But I came here to say that, like social media, television — or whatever we’re calling it now — became specialized. There’s a Cat Fancy for everyone. If you like apocalyptic mutant zombie infant deathmatches…there’s a show for that. And, no, you don’t have to watch it. Though, in that same breath, we used to think good writing/tv/film rises above and becomes part of the zeitgeist. But that wave doesn’t exist as more than an echo for a small subset of people anymore. Such is getting what we always wished for: everything.

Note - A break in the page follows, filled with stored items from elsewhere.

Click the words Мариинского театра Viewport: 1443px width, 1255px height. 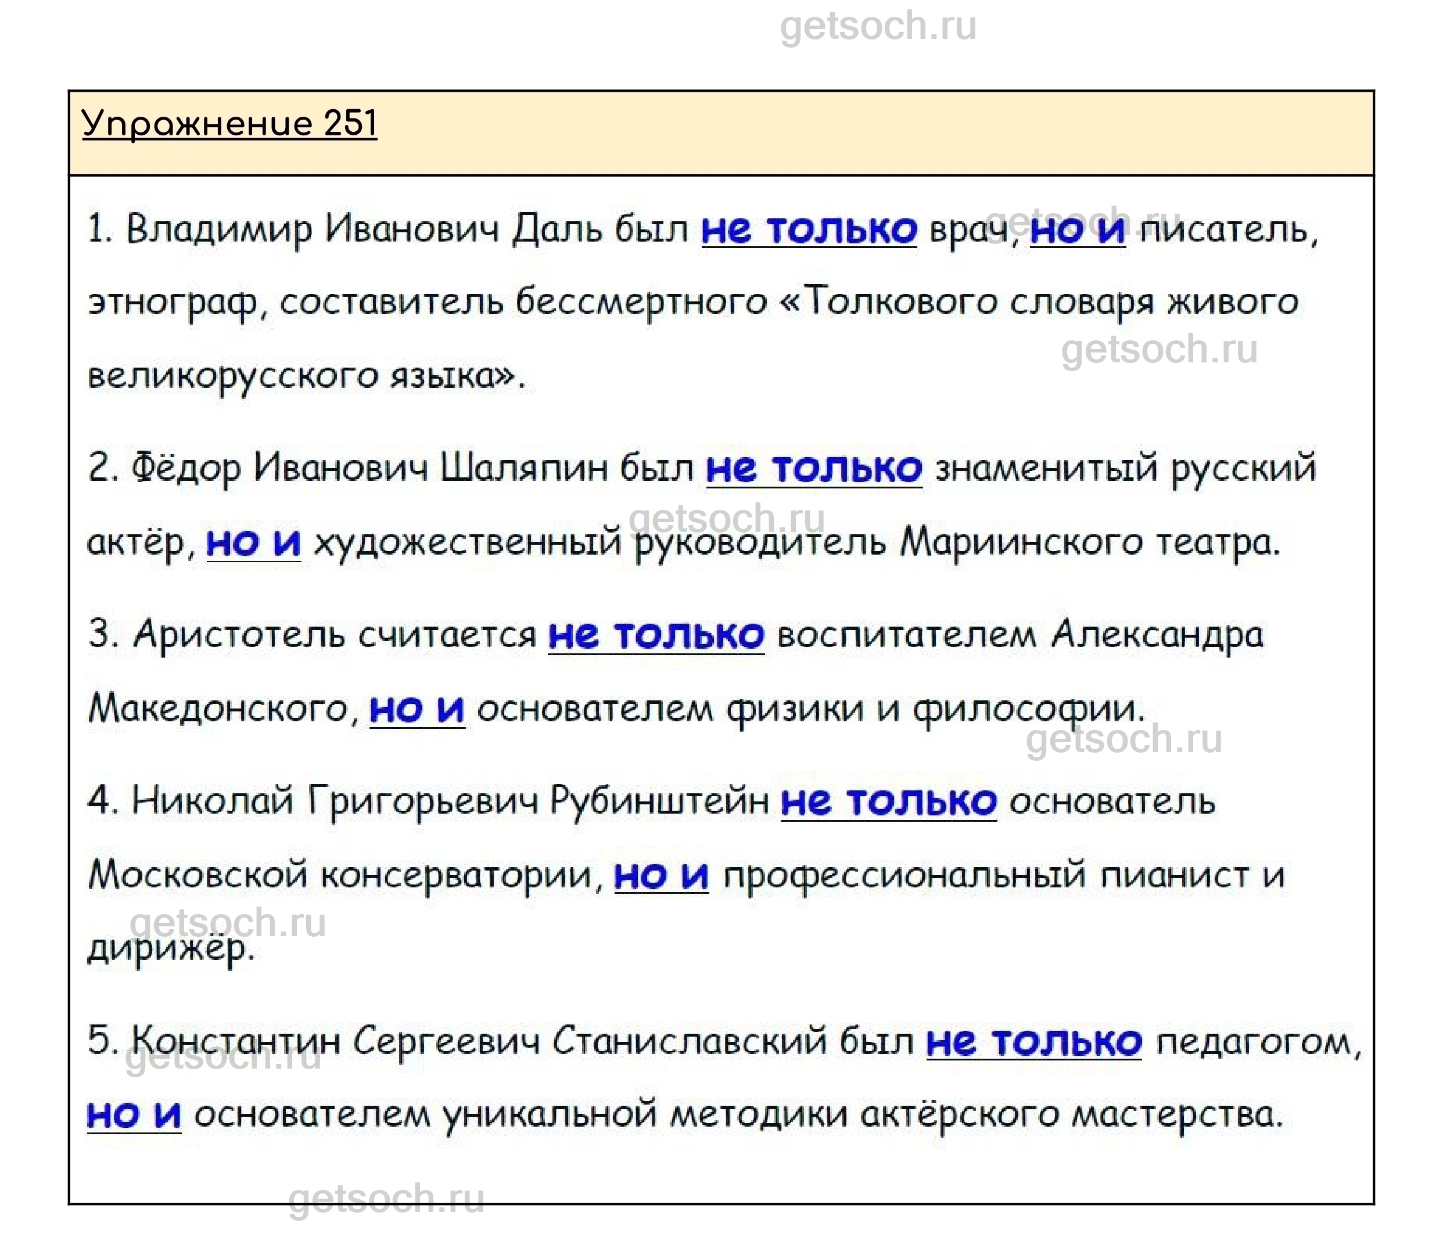click(x=1089, y=542)
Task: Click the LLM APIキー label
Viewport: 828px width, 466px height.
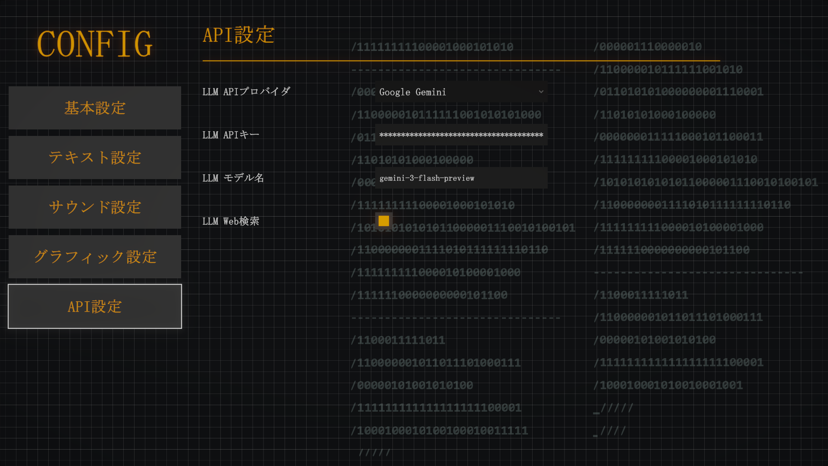Action: [x=231, y=135]
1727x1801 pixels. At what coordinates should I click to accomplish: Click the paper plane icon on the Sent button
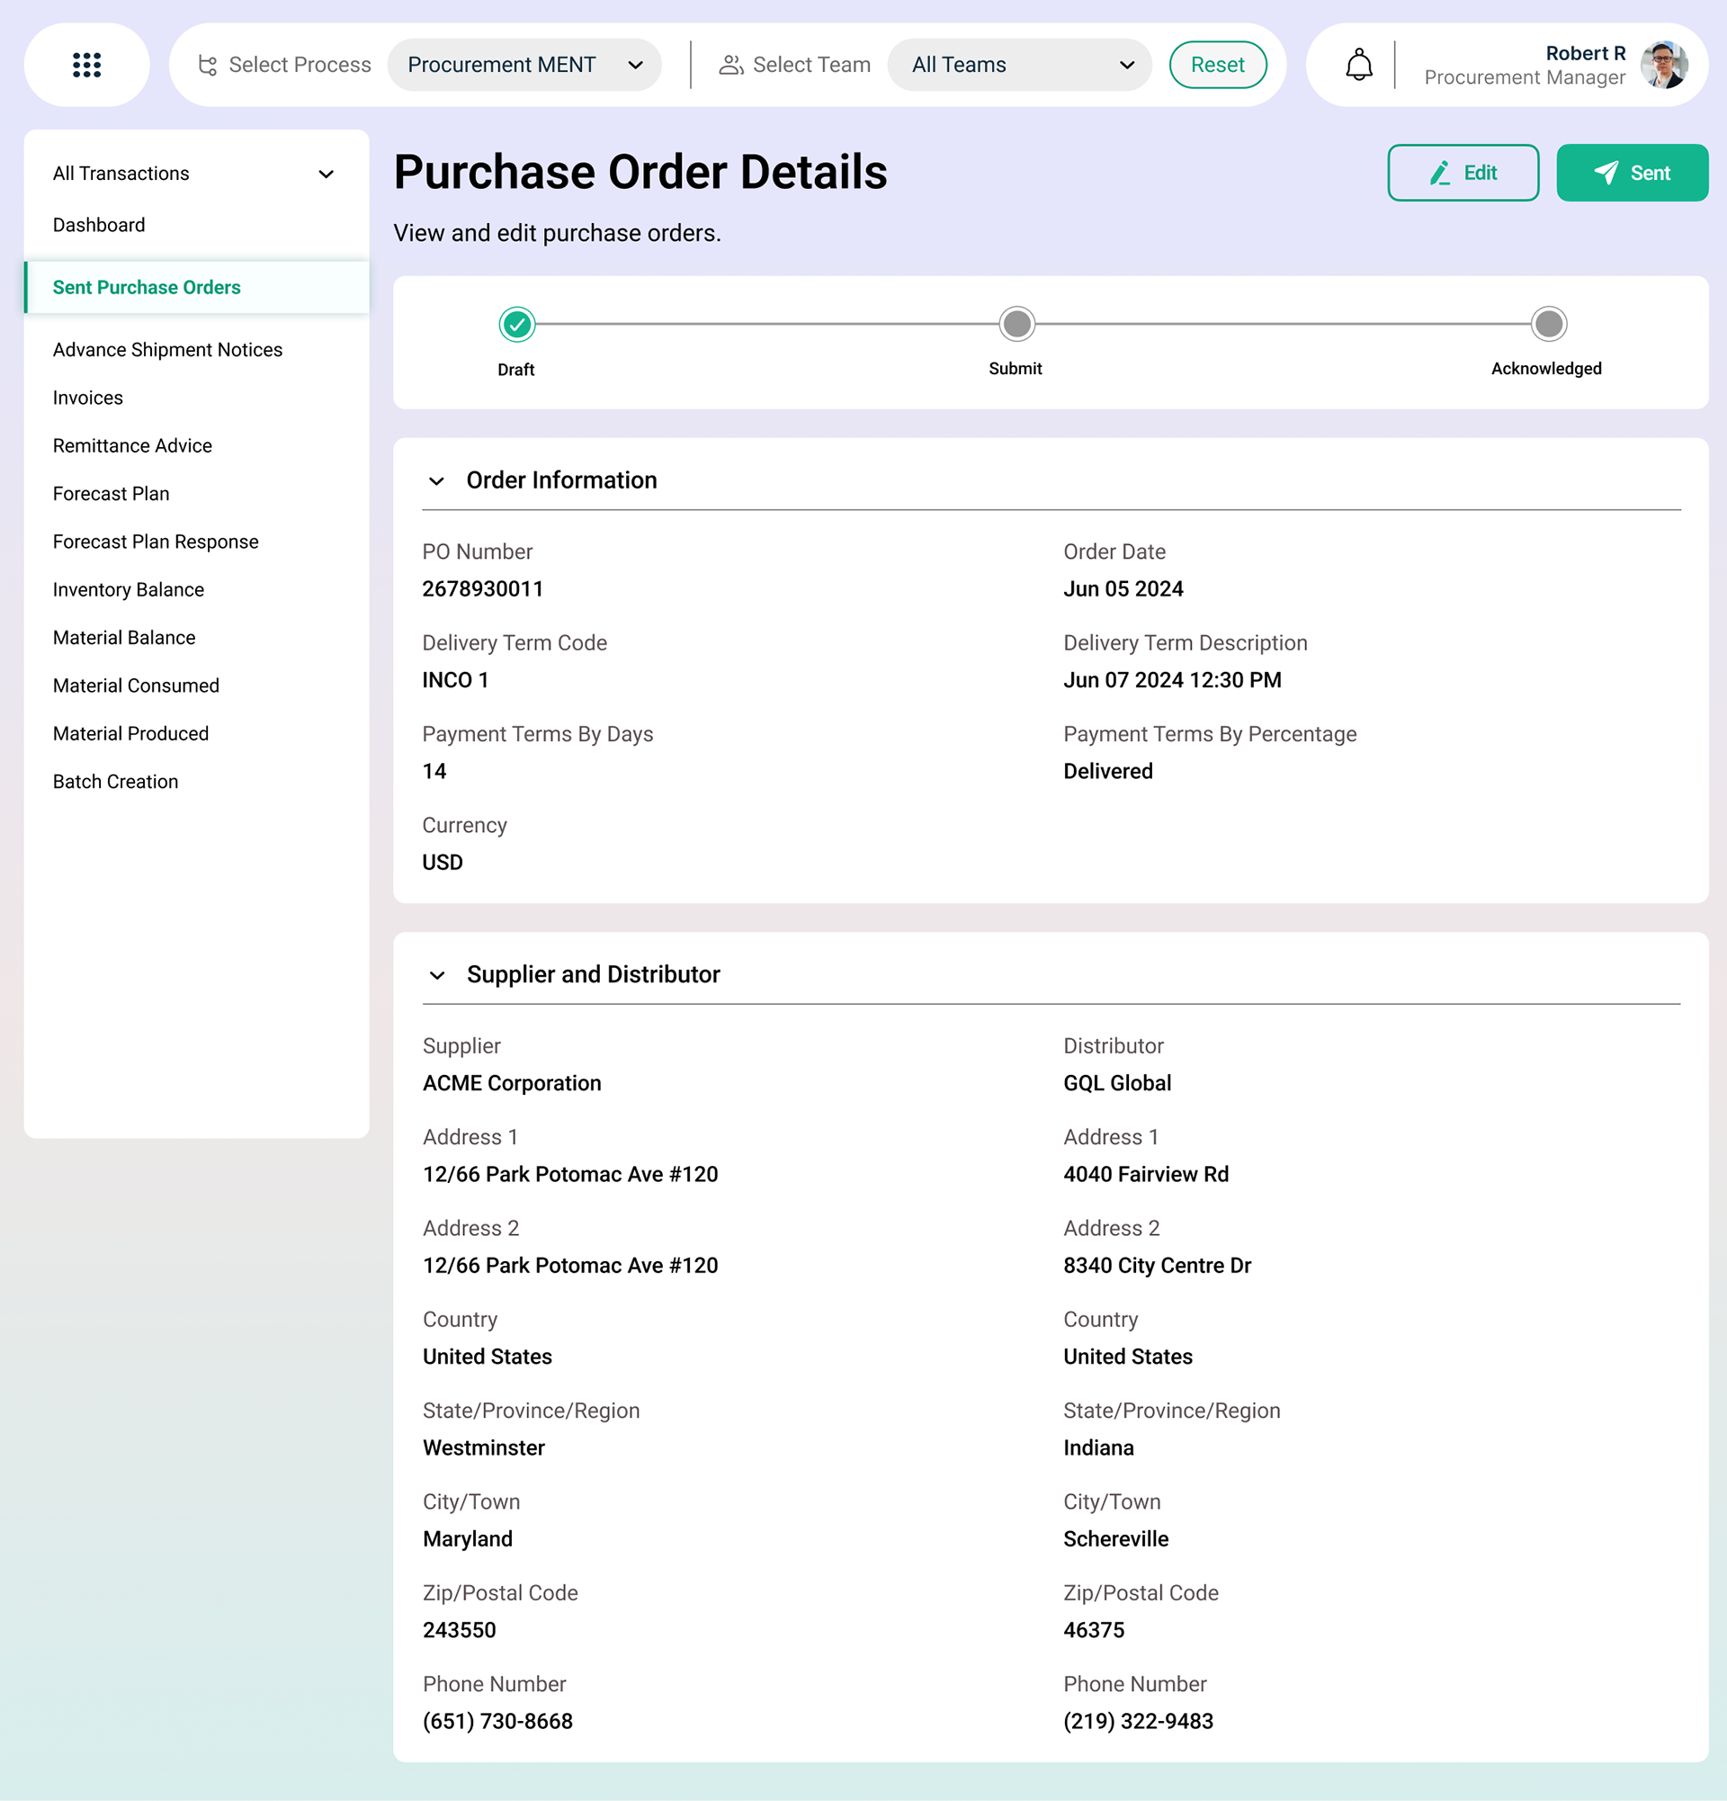[1606, 173]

I heard once that even at the beginning of the last century it was possible to know all math. You could start studying as a child, and by the time you were a professor, say, you could have learned everything that was known about math at that time. Not so any longer. Even if you spent your entire life studying nothing but math, you most likely couldn't learn it all. The guy who told me this said flat out that you couldn't. I feel the need to hedge.
One of the saving graces for me in approaching the flood of TV is that most of it is bad. I don't need to spend my time on bad TV. But this loneliness you mention is profound, with this as my criteria. Most Americans seem perfectly happy to consume what I consider to be really boring, poorly written, poorly acted TV. It speaks to them in a way they understand. Which is kind of terrifying to me. Shows like All in the Family used to appeal to everyone, and they lifted everyone up. Now you can spend hours every day consuming shows that ask nothing of you at all, in the way of growth.
To which I have to say, "Oh well," or I would go crazy.